__REQUIREMENTS__
Put every line of the rows below into a JSON list of strings, one string per line, with no entries for blank lines. Leave the pictures out.

__RECORD EXTRACTS__

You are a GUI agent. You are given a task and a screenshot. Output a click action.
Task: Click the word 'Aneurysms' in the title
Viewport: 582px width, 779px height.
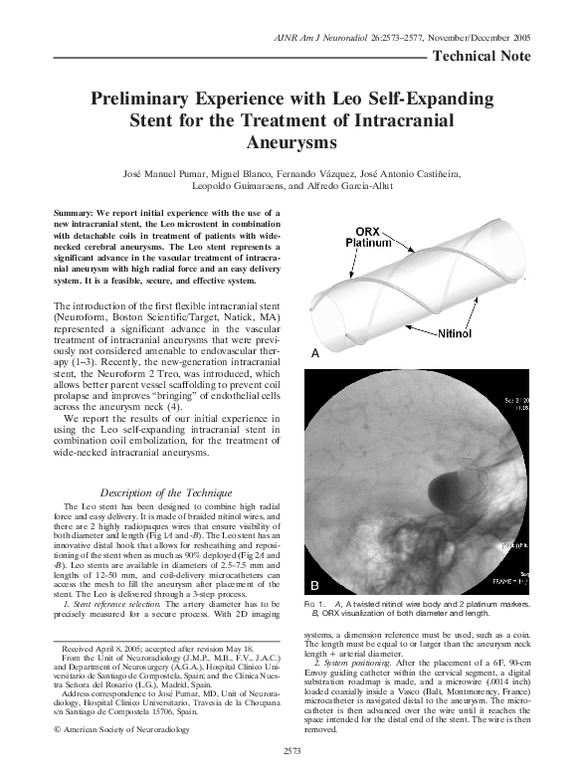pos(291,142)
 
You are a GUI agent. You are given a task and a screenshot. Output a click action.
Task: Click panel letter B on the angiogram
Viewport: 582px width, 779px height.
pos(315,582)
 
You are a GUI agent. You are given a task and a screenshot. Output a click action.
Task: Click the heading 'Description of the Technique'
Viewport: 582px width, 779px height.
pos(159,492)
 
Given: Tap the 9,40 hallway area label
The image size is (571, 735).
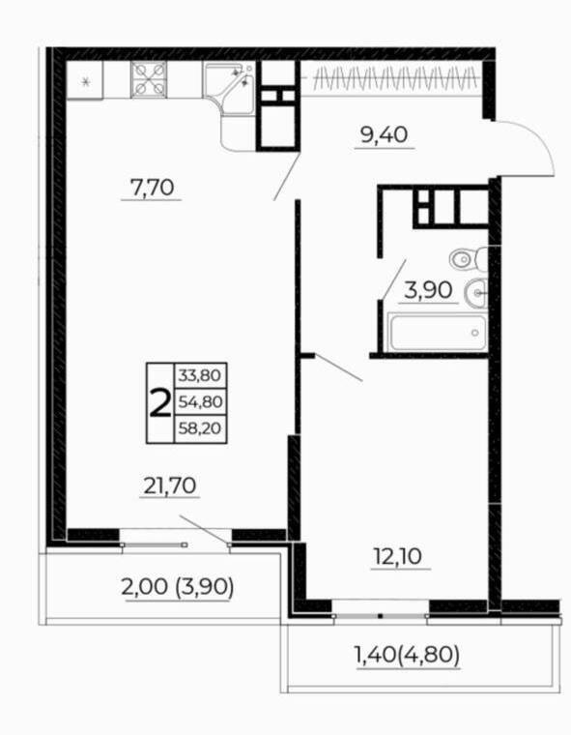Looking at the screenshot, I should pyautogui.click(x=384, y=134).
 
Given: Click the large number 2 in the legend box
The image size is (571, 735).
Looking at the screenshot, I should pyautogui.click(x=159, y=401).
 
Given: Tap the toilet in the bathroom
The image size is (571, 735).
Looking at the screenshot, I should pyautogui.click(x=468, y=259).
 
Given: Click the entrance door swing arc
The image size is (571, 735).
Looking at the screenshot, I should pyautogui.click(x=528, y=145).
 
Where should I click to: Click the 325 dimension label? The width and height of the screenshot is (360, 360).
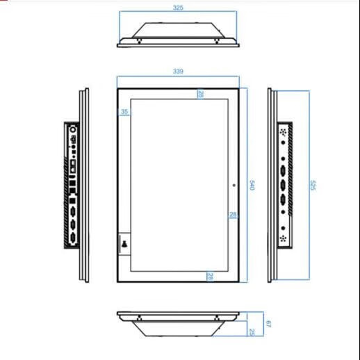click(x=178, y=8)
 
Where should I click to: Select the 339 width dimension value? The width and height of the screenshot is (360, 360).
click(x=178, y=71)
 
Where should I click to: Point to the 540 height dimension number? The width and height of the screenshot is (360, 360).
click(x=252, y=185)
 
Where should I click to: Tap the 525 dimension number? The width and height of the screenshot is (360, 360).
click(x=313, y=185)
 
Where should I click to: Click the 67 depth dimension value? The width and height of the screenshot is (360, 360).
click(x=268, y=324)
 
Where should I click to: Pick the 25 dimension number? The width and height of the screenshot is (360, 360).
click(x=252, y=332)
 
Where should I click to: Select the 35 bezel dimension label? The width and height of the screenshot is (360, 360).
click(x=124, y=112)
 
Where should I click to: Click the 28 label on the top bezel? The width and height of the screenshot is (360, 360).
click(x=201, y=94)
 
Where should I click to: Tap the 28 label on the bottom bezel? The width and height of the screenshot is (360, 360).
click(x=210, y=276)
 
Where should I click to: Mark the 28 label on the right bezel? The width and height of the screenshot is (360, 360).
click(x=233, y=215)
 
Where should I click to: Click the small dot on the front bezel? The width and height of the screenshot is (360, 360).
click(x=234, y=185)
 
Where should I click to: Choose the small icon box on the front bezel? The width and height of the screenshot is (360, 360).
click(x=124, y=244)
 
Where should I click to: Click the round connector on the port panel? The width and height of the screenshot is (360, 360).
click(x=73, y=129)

__THE OUTPUT__
[
  "You are a GUI agent. You are given a task and a screenshot. Output a click action.",
  "Task: Click the word 'Aneurysms' in the title",
  "Viewport: 582px width, 779px height.",
  "pos(291,142)",
  "You are a GUI agent. You are given a task and a screenshot. Output a click action.",
  "Task: Click panel letter B on the angiogram",
  "Viewport: 582px width, 779px height.",
  "pos(315,582)",
  "You are a GUI agent. You are given a task and a screenshot. Output a click action.",
  "Task: Click the heading 'Description of the Technique'",
  "Viewport: 582px width, 779px height.",
  "pos(159,492)",
  "Given: Tap the 9,40 hallway area label",
  "The image size is (571, 735).",
  "Looking at the screenshot, I should pyautogui.click(x=384, y=134).",
  "Given: Click the large number 2 in the legend box",
  "The image size is (571, 735).",
  "Looking at the screenshot, I should pyautogui.click(x=159, y=401).",
  "Given: Tap the toilet in the bathroom",
  "The image size is (571, 735).",
  "Looking at the screenshot, I should pyautogui.click(x=468, y=259).",
  "Given: Click the entrance door swing arc",
  "The image size is (571, 735).",
  "Looking at the screenshot, I should pyautogui.click(x=528, y=145).",
  "Where should I click to: Click the 325 dimension label? The width and height of the screenshot is (360, 360).",
  "click(x=178, y=8)",
  "Where should I click to: Select the 339 width dimension value? The width and height of the screenshot is (360, 360).",
  "click(x=178, y=71)",
  "Where should I click to: Point to the 540 height dimension number? The width and height of the screenshot is (360, 360).",
  "click(x=252, y=185)",
  "Where should I click to: Tap the 525 dimension number? The width and height of the screenshot is (360, 360).",
  "click(x=313, y=185)",
  "Where should I click to: Click the 67 depth dimension value? The width and height of the screenshot is (360, 360).",
  "click(x=268, y=324)",
  "Where should I click to: Pick the 25 dimension number? The width and height of the screenshot is (360, 360).",
  "click(x=252, y=332)",
  "Where should I click to: Select the 35 bezel dimension label? The width and height of the screenshot is (360, 360).",
  "click(x=124, y=112)",
  "Where should I click to: Click the 28 label on the top bezel? The width and height of the screenshot is (360, 360).",
  "click(x=201, y=94)",
  "Where should I click to: Tap the 28 label on the bottom bezel? The width and height of the screenshot is (360, 360).",
  "click(x=210, y=276)",
  "Where should I click to: Mark the 28 label on the right bezel? The width and height of the screenshot is (360, 360).",
  "click(x=233, y=215)",
  "Where should I click to: Click the small dot on the front bezel? The width and height of the screenshot is (360, 360).",
  "click(x=234, y=185)",
  "Where should I click to: Choose the small icon box on the front bezel? The width and height of the screenshot is (360, 360).",
  "click(x=124, y=244)",
  "Where should I click to: Click the round connector on the port panel? The width and height of the screenshot is (360, 360).",
  "click(x=73, y=129)"
]